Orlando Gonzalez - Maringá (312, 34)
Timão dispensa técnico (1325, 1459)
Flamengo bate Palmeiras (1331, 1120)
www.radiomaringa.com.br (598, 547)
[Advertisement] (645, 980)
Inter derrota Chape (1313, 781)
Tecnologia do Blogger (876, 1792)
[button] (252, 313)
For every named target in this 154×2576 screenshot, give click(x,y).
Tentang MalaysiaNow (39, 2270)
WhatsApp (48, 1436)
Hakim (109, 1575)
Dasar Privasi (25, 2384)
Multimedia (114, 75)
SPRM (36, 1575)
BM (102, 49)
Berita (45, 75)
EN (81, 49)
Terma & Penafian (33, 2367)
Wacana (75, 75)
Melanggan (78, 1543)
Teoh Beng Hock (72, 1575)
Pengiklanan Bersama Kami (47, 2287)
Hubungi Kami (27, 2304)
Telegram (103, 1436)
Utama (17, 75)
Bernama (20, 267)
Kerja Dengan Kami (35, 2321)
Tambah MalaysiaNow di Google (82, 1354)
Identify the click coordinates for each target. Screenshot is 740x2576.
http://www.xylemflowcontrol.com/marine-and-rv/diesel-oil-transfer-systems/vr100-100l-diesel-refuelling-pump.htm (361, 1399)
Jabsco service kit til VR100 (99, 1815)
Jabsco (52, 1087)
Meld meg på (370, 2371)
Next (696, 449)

+ + + + + + +

● Required work
Whenever the word "target" shows up in a line above, copy that line.

● Result of this exercise
For every named target in this 154×2576 screenshot, give click(x,y).
Identify the click coordinates for each target. Screenshot is 740x2576.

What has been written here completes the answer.